Instrução 1 => Pode repetir fielmente as linhas da listagem que vão da linha que contém "Click Switch 6 and Switch 1 devices" até a linha que contém "coord(139,142)", ambas incluídas? Deixe as imagens de fora da resposta.

Texto de leitura =>

※ ※ ※

Quando se olha a literatura brasileira do século XX, é possível aproximar Mário
Palmério do conjunto de modernistas e regionalistas pós década de 1930, tais
como: Guimarães Rosa, Jorge Amado, Graciliano ramos, José Lins do Rêgo, Érico
Veríssimo e tantos outros, que, a partir de suas especificidades, e da valorização
de um dado recorte geográfico e temporal, tematizaram um Brasil múltiplo e
diverso, no qual todas as suas tensões caminhavam e tropeçavam na direção do
progresso e das modernidades apresentados pelo novo século.
Em
Chapadão
, o autor conduz a narrativa, e, particularmente, o foco narrativo
em terceira pessoa, que tudo observa à sua volta, o seu entorno de presenças
humanas, animais, e uma flora do cerrado do interior das Minas Gerais. Além da
voz que narra, também chama atenção a mula de montaria Camurça, que, cansada
do longo percurso, também narra o sofrimento de seu cavaleiro. Camurça torna-
se uma consciência que visualiza o sentido da saga e da obra, e, inclusive, da sua
própria morte.

※ ※ ※

Dados exibidos =>
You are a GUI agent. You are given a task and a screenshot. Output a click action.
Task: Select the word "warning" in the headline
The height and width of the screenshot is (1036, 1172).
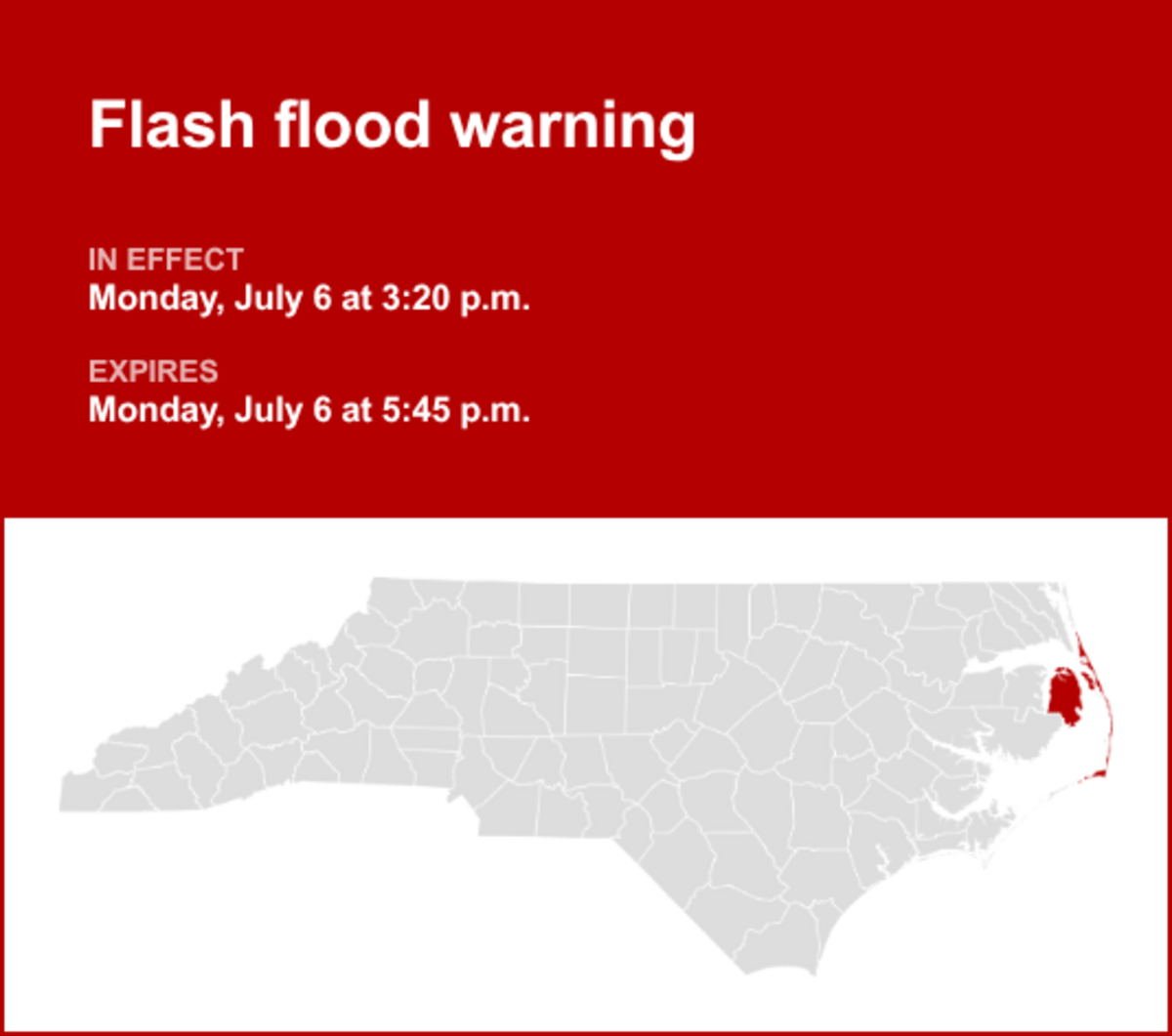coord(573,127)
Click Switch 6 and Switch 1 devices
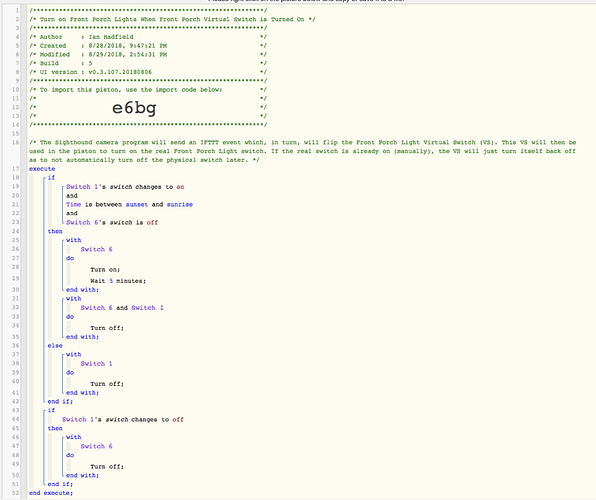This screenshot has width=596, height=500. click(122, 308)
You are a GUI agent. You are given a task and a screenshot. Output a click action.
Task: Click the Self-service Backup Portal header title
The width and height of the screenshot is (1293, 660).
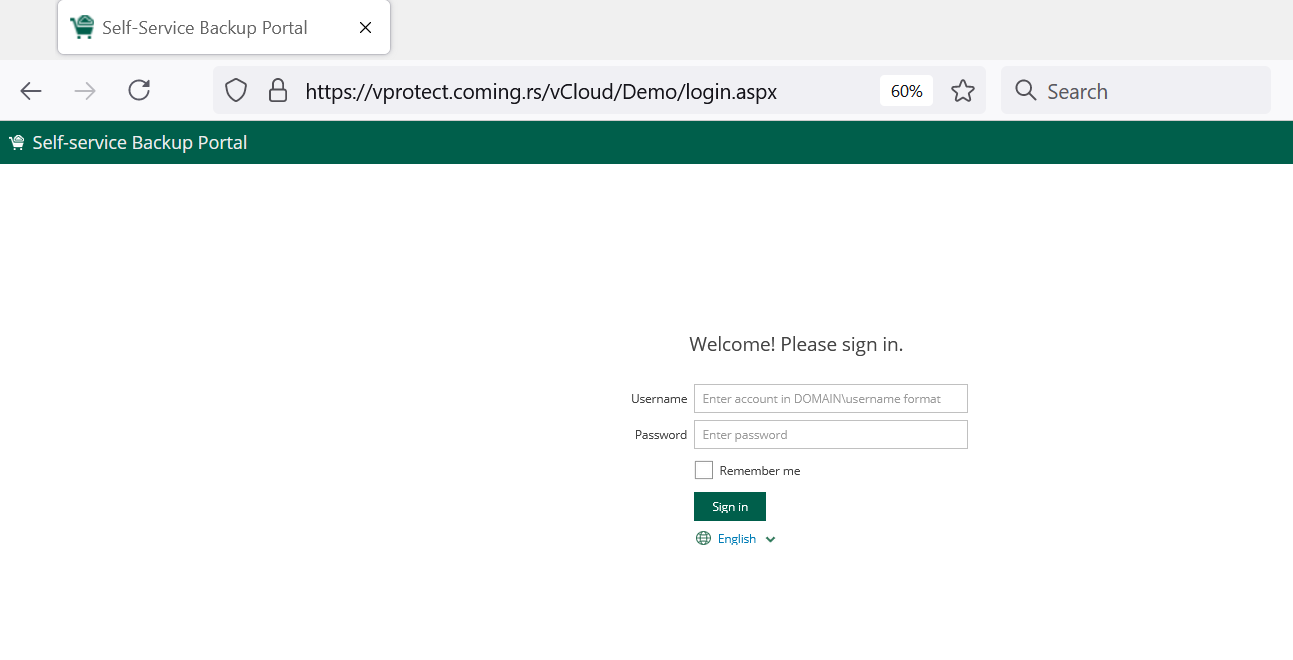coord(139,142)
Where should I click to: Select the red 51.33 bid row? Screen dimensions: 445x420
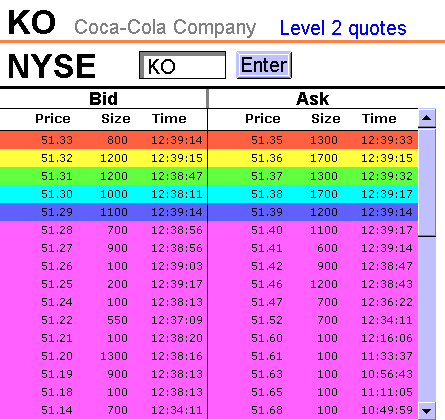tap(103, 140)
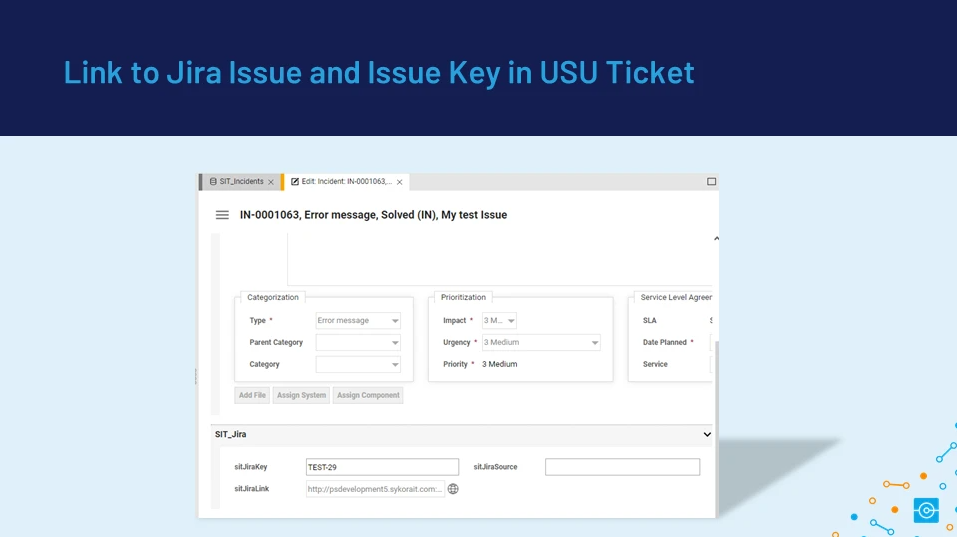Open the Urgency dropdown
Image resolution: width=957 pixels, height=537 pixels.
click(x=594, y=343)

※ ※ ※

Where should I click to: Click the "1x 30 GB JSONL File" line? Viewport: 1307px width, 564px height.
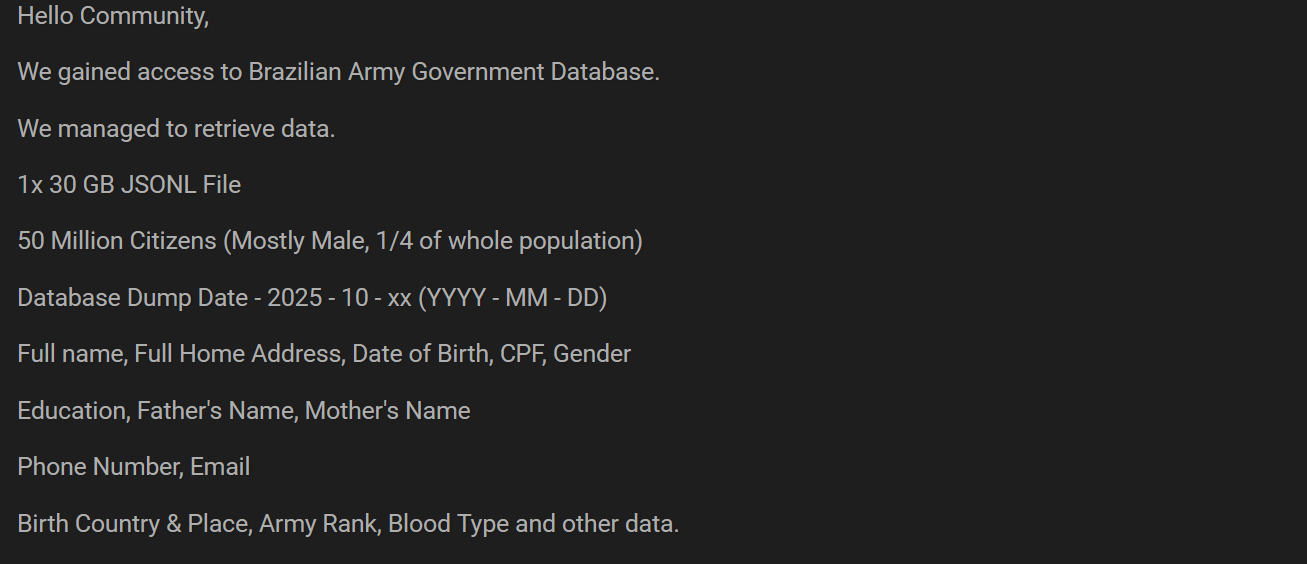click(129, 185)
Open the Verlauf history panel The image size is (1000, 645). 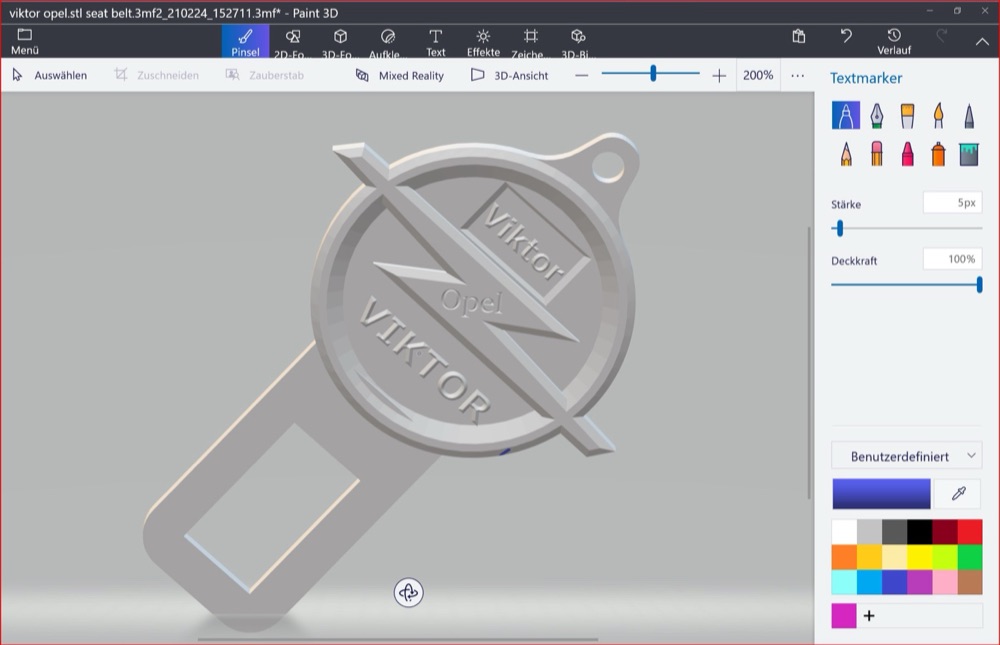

※ ※ ※

Instrução 2 => No texto sobre Chapadão, por que a mula de montaria Camurça chama atenção?

Resposta correta 1 =>
Click Switch 6 and Switch 1 devices
This screenshot has width=596, height=500. click(122, 308)
You are a GUI agent. You are given a task and a screenshot. Output a click action.
Task: Click the Self-service Backup Portal header title
The width and height of the screenshot is (1293, 660).
coord(139,142)

Resposta correta 2 => Porque, além da voz que narra, Camurça também narra: cansada do longo percurso, ela conta o sofrimento de seu cavaleiro. Ela se torna uma consciência que visualiza o sentido da saga e da obra, inclusive da própria morte.